To remedy this condition Piper installed a "Stability Augmentation System" referred to as "SAS". The SAS system consists of a spring, bobweights, actuator,SAS vane and computer that would vary the elevator load for airspeed and angle of attack. An operative SAS is a go/no go item.

This system is pretty typical in larger part 25 aircraft and was not usually seen in part 23 aircraft , so it created some consternation. Piper then created the Cheyenne I, which had less powerful engines. I do not remember the rating but 580 eshp seems to come to mind. The installation of these engines negated the requirement for SAS, so this was accomplished to salvage the marketing disaster of the original Cheyenne.

The Cheyenne II has PT6-27's which are rated at 620 eshp and this represents a fair amount more power. You might want to check with an insurance company to see what kind of differences in rates there are for the Cheyenne I vs the II.

■ DATA PROVIDED
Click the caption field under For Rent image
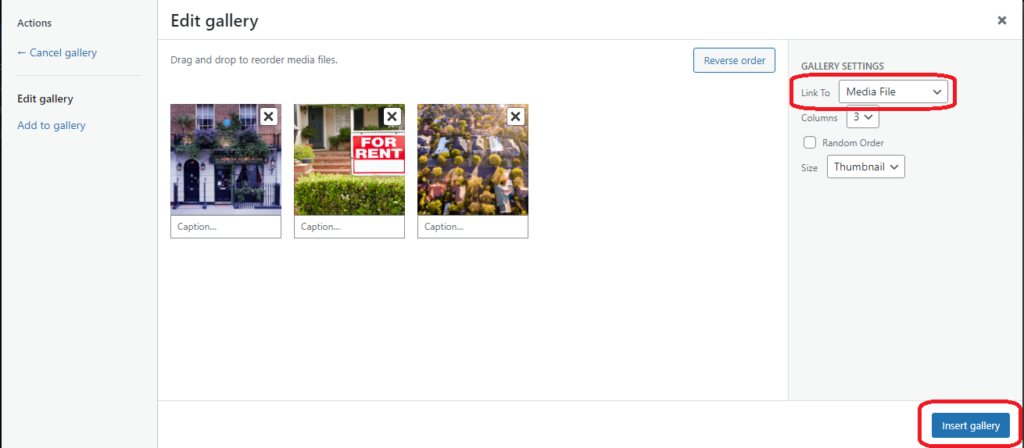tap(349, 227)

■ WHAT YOU NEED TO DO
a) Reproduce the passage about the Piper Cheyenne, starting with the words containing "This system is" and ending with "I vs the II.".
b) Take the Piper Cheyenne passage further, picking up right after its final sentence.

■ RESPONSES TO THE TASKS
a)
This system is pretty typical in larger part 25 aircraft and was not usually seen in part 23 aircraft , so it created some consternation. Piper then created the Cheyenne I, which had less powerful engines. I do not remember the rating but 580 eshp seems to come to mind. The installation of these engines negated the requirement for SAS, so this was accomplished to salvage the marketing disaster of the original Cheyenne.

The Cheyenne II has PT6-27's which are rated at 620 eshp and this represents a fair amount more power. You might want to check with an insurance company to see what kind of differences in rates there are for the Cheyenne I vs the II.

b)
On a side note: I have flown the II in rather adverse conditions, specifically ferrying the aircraft overseas (tanks, overweight, etc.) It was a bit squirrely in those conditions, when operated normally it seemed fine. It was also rumored that there were a number of pilots that would operate with the SAS system either inop, or deactivated. The important note here is that you would have to operate the aircraft with strict adherence to airspeed readings as your pitch feedback will not correspond to what you would experience in other aircraft operated under the same conditions.

Have fun!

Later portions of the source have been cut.